Context by patterns: one fact, one place, five layers
Sergei Pak · designs AI operating systems · русская версия
What breaks a system is copies of the same knowledge scattered across different places. Two wordings of one term, three versions of one schema, a project status kept in four documents. Each copy drifts on its own, and a month later the system argues with itself. I build AI operating systems and keep them whole with one rule: every fact has one canonical home, and every level of logic has its own form of record. That's context by patterns.
One fact, one place
The definition of the term AIOS lives in a single config file on my side. The site, the schema.org markup, the blog posts, the pages for the finance lead and the accountant all read the wording from there. Nobody paraphrases it: a paraphrase is already a second version, and two versions of a term crumble its meaning for the reader and for search engines alike.
The same pattern runs lower in the stack. The database schema exists only as migration files, 52 of them right now. You can't write CREATE TABLE straight in the code: an automatic guard blocks that commit. The site's colors and typography sit in one token file; when I needed a dark footer over the «paper» pages today, I didn't repaint the footer. I declared a ten-line token island, and everything inside recolored itself.
The rule is boring, but a change gets made once and lands on every surface, consistently.
A map, not the content
The second pattern: the top level of the system stores pointers, not texts. The root file of my working system, read at the start of every session, is 87 lines. The reference docs count 93 files. The map holds routes only: editing a connector, open this doc. Content loads when needed, and tokens don't burn on ballast.
Project memory works the same way. Each project's status is one line in an index, the body sits in its own file. A project snapshot for the headquarters is capped at 35 lines: status, role, risks. The full operations, contacts and correspondence live in the project's own module, and the headquarters queries them on demand instead of keeping a copy.
Layers create consistency through boundaries: each one knows where to ask and doesn't drag someone else's knowledge home.
Five layers of one system
I assemble an AIOS in a fixed order of layers: context, data, intelligence, automation, assembly. The order encodes dependencies: intelligence without a data layer hallucinates, automation without context automates chaos.
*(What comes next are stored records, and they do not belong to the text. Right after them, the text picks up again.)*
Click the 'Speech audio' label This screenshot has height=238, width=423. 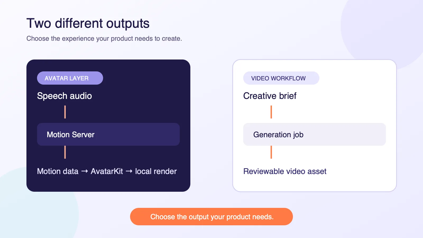click(x=65, y=96)
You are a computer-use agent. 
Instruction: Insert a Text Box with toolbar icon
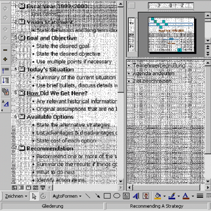click(x=126, y=196)
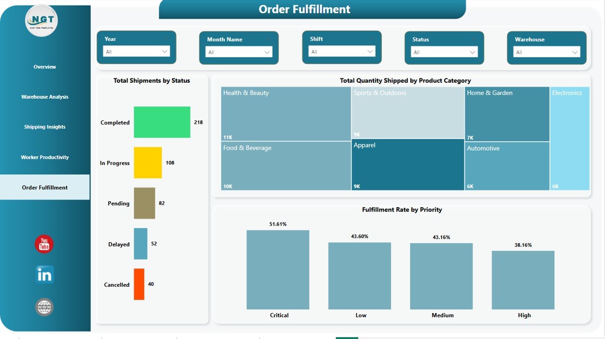The image size is (605, 339).
Task: Click the NGT logo
Action: [x=41, y=20]
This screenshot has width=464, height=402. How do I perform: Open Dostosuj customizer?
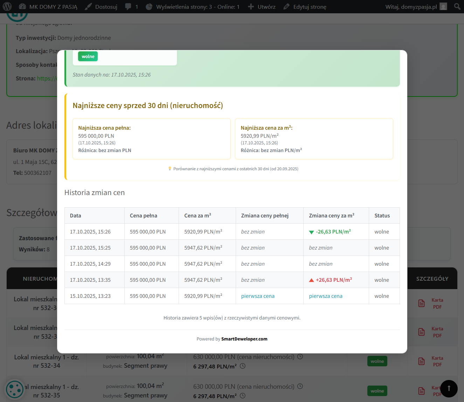[x=101, y=7]
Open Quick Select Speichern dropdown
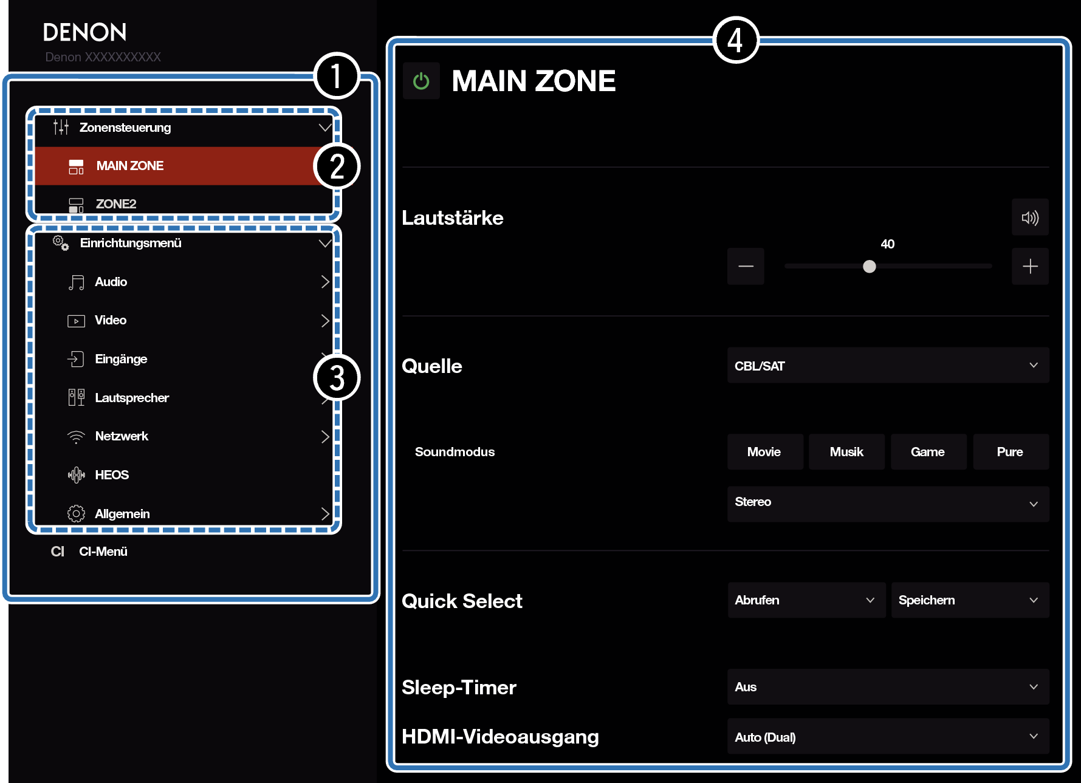Screen dimensions: 1081x783 click(x=969, y=600)
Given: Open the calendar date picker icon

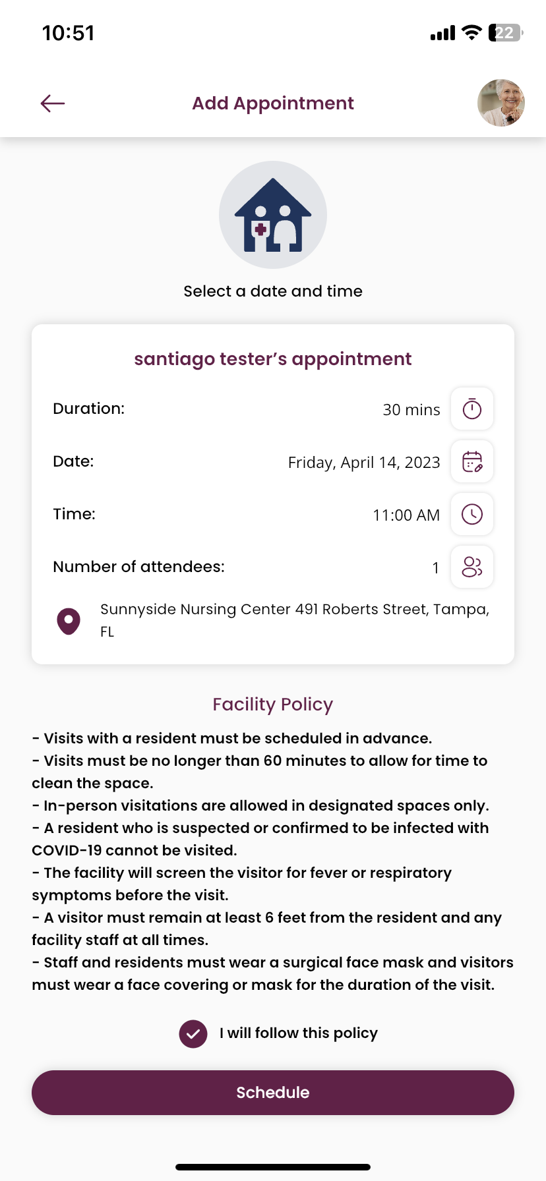Looking at the screenshot, I should click(472, 461).
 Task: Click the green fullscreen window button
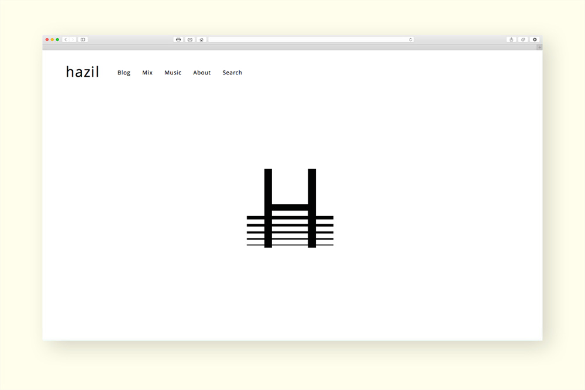[x=57, y=40]
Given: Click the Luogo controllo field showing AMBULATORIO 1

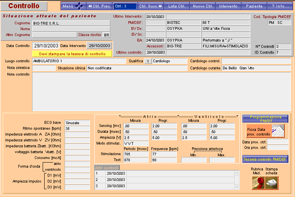Looking at the screenshot, I should 79,61.
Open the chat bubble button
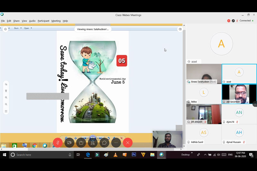Viewport: 257px width, 171px height. coord(104,143)
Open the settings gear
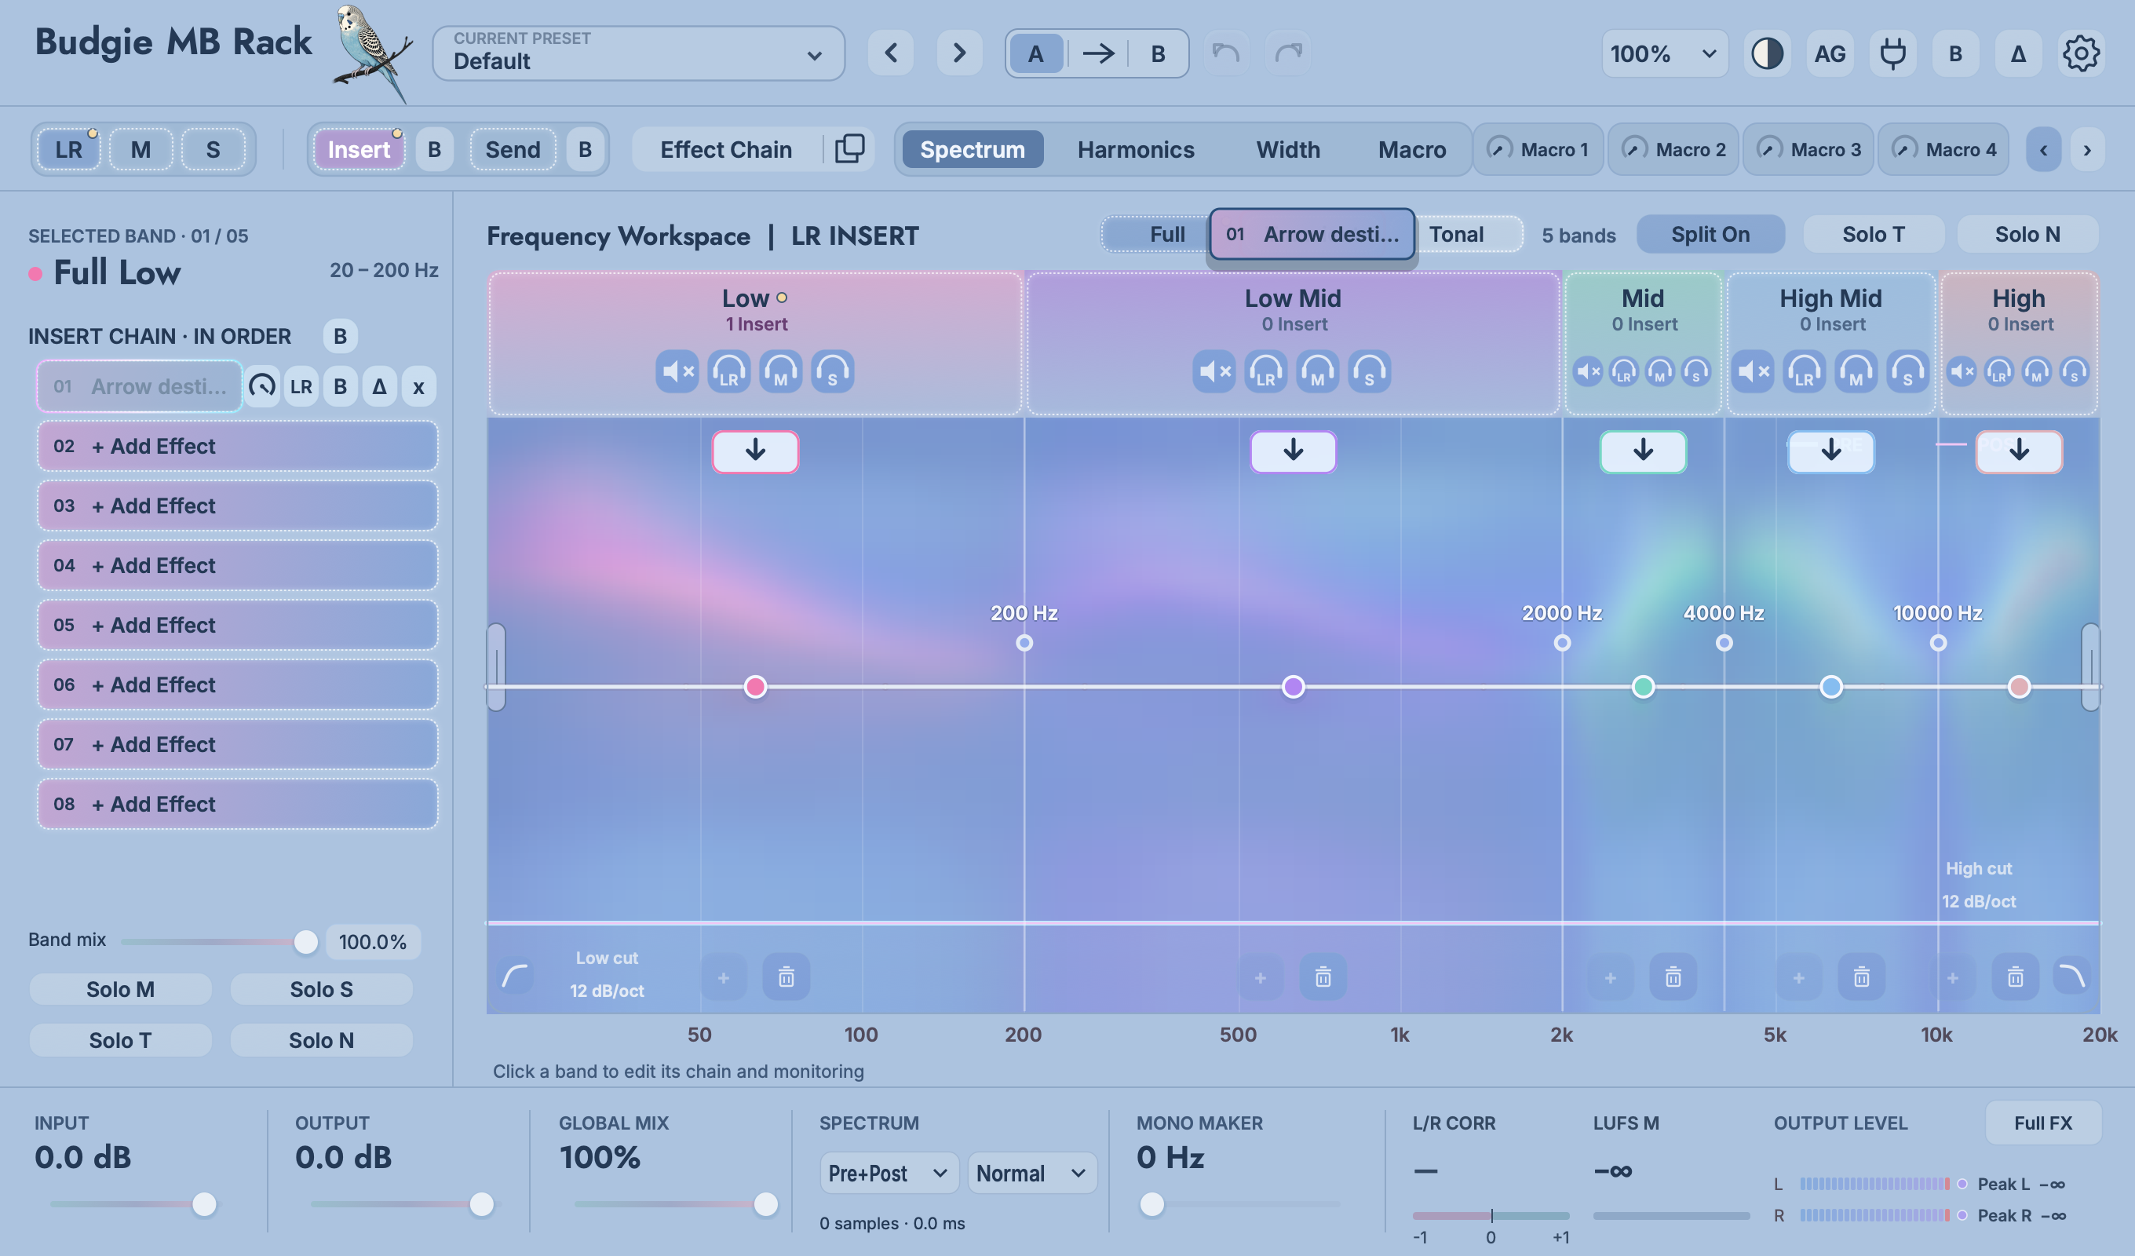Image resolution: width=2135 pixels, height=1256 pixels. coord(2081,54)
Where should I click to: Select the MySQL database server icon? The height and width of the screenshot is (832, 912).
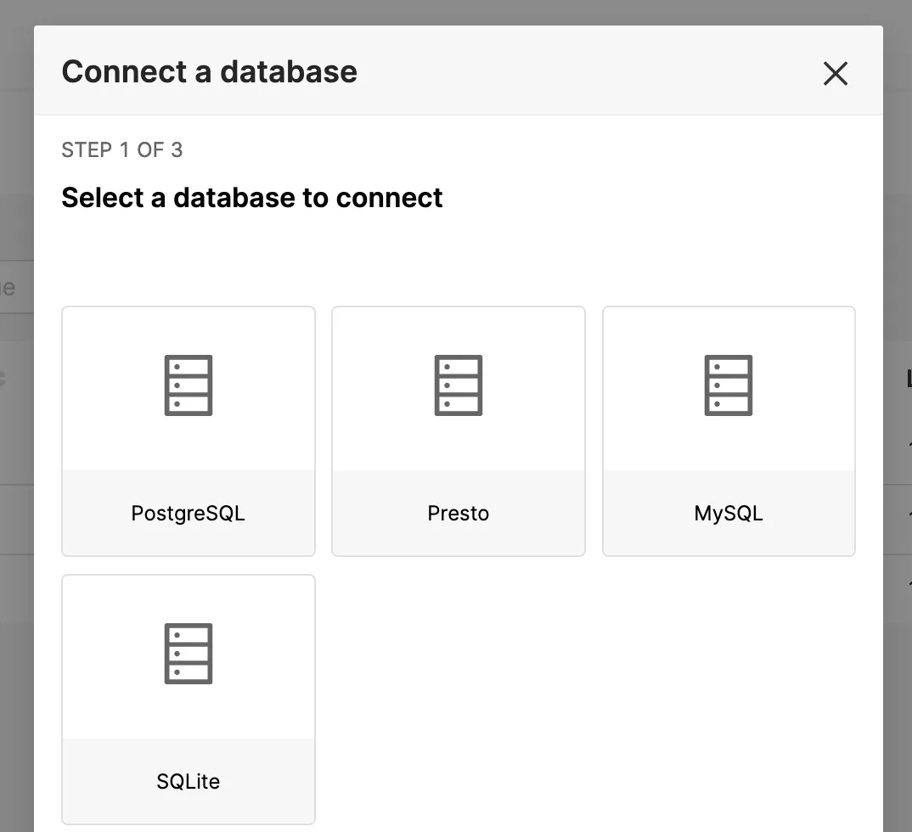(x=728, y=385)
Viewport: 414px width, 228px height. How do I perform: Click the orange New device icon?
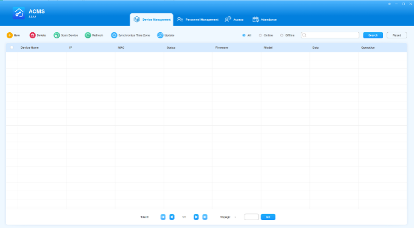coord(10,35)
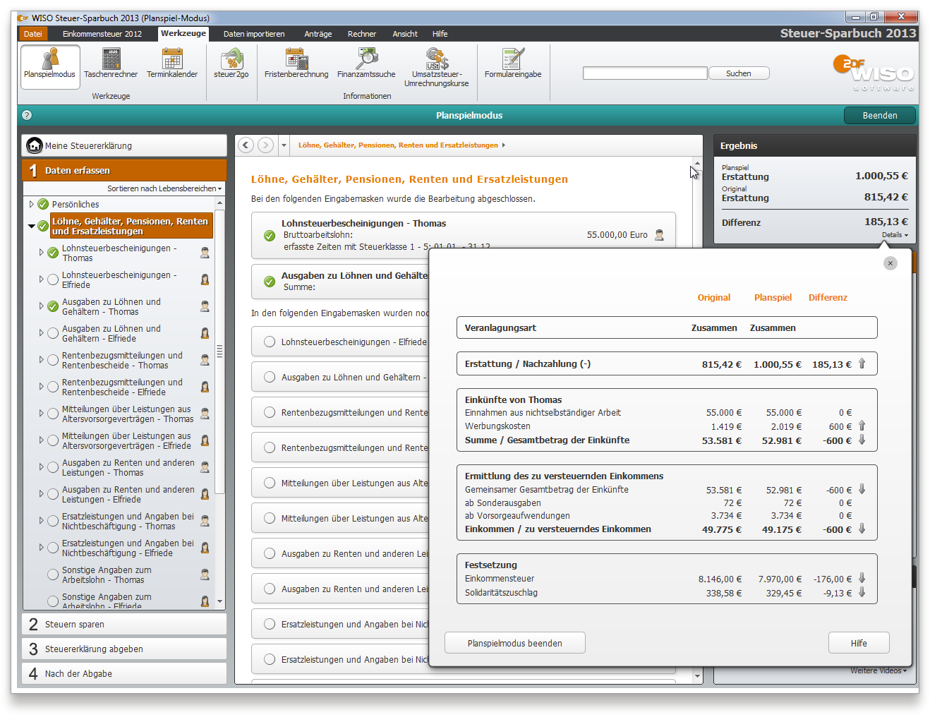This screenshot has height=722, width=930.
Task: Expand the Persönliches tree node
Action: [x=32, y=205]
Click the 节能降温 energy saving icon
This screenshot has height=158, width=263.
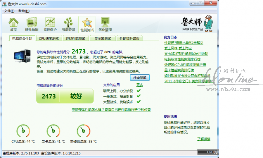(x=68, y=24)
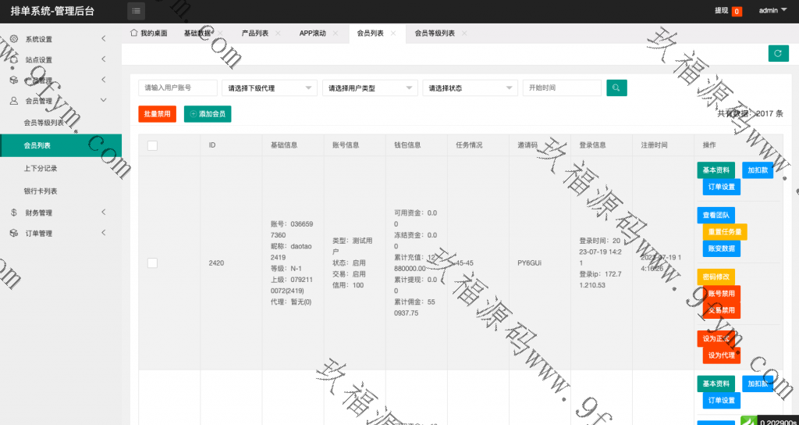Screen dimensions: 799x425
Task: Click the 请输入用户账号 input field
Action: click(178, 88)
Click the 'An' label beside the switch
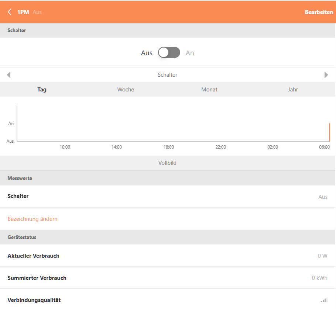This screenshot has width=336, height=309. click(x=190, y=53)
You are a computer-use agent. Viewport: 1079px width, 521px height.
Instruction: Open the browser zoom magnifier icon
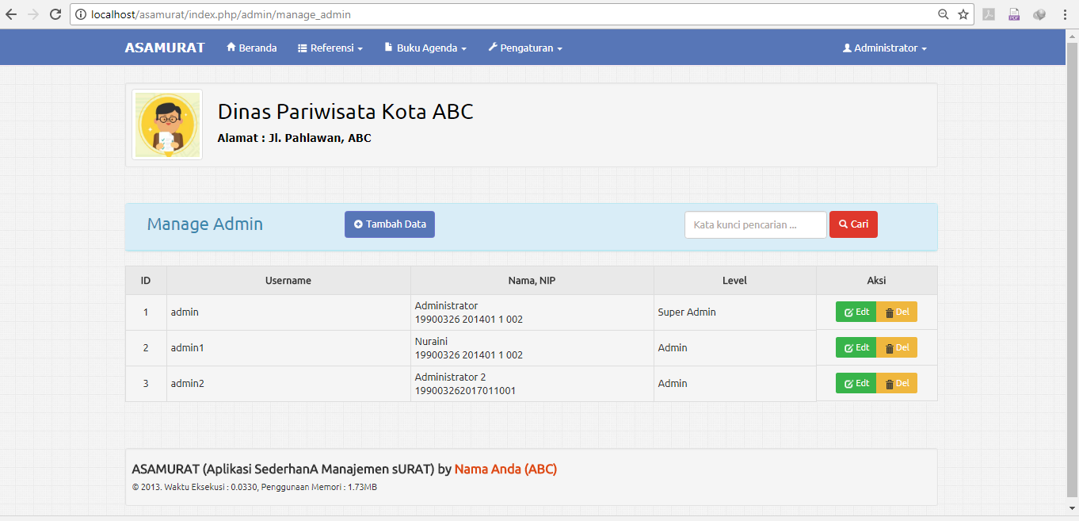pos(943,14)
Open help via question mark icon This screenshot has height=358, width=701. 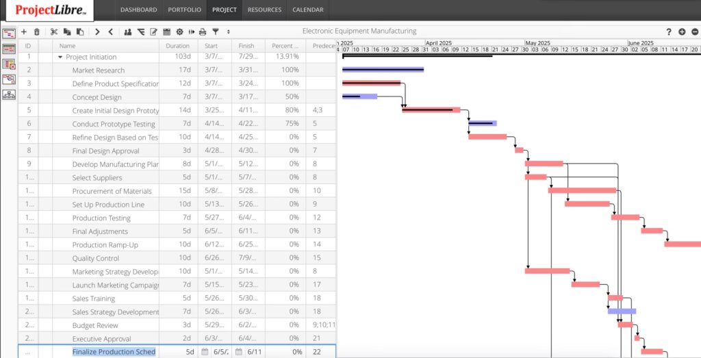(x=669, y=31)
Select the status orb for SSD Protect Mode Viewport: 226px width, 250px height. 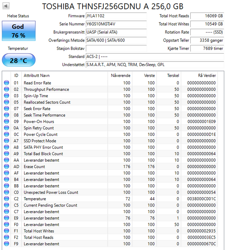click(x=6, y=141)
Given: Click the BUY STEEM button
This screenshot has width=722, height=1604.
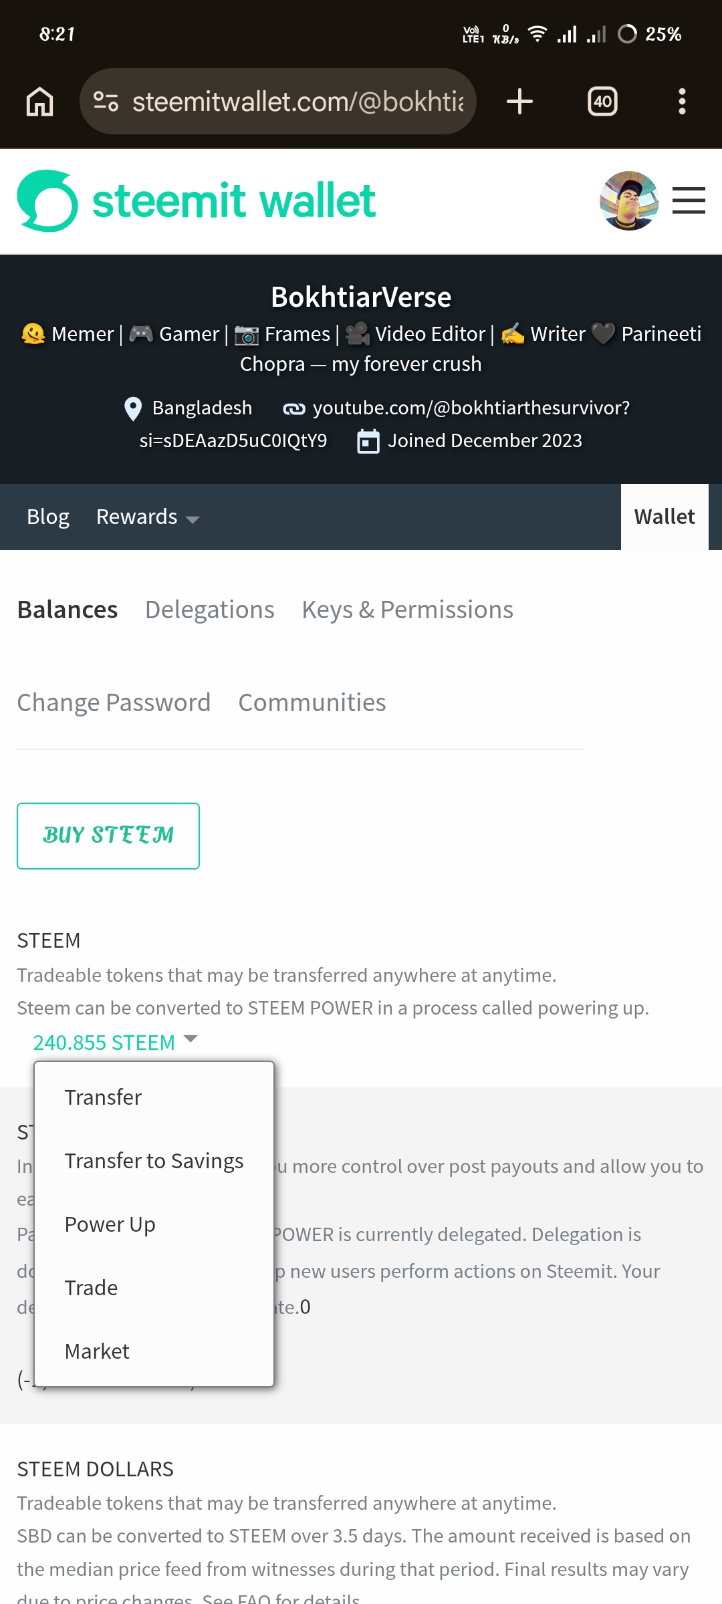Looking at the screenshot, I should pyautogui.click(x=108, y=835).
On my own system it looks like this. The data layer is 64 connectors, and applications reach the databases only through them. The intelligence layer is a single gateway for all LLM calls: it picks the model by task complexity, caches, and logs the cost. Because of that single entry point, a local model on an ordinary Mac handles 81% of requests, and the weekly bill for cloud calls stays around a dollar and a half. The automation layer is decisions: everything built and waiting for my «yes» gets collected by a script into one inbox and lands in Telegram at 8:45 every morning. The list holds 23 items today, and I close them with one tap instead of digging through four chats to recall what's stuck where.
The pattern repeats at every zoom level
The most useful property: the same patterns work at any scale. The repository as a whole is «a map plus content», a single project inside it is too, so is a single document. The request form on my site is one component with two skins: a strict one for the classic view and a handwritten one for the pinboard. The submit logic is shared; only the presentation layers differ. When I fixed seven site defects in one session today, each fix went into one place and didn't break the neighbors: layer boundaries keep changes local.
Client installs rest on the same thing. A personal AIOS lands on a laptop in one day because the client's context is assembled from a ready template: who the person is, which processes, where the data lives, who decides. A division head from the road-construction industry was building the financial model for a new plant inside the system by week two. The one-day install comes from layers laid out in advance: knowledge about the business drops into a ready structure, and nobody invents the structure on the fly.
Context assembled by patterns makes the system predictable: it acts as one whole because it stores no contradictions. And the final word stays where it always was: the person leads, the system works.
FAQ
- What does «context by patterns» mean?
- Every kind of knowledge in the system has a canonical home and a fixed shape: definitions in one file, the data schema in migrations, project statuses in snapshots of a set size. Every part of the system reads the fact from the canon instead of keeping its own copy. Change it once and it changes everywhere, consistently.
- Why split the system's logic into layers?
- A layer is a boundary of responsibility: the map apart from the content, data access apart from the apps, the definition apart from the presentation. The top layer holds pointers only and stays short; details load on demand. That's how the system grows without sprawling.
- What does this give you in practice?
- Cheap changes and predictable behavior. One example: all LLM calls go through a single gateway, so a local model handles 81% of requests and the bill stays around $1.5 a week. A client install takes one day because the context is assembled from a ready template rather than from scratch.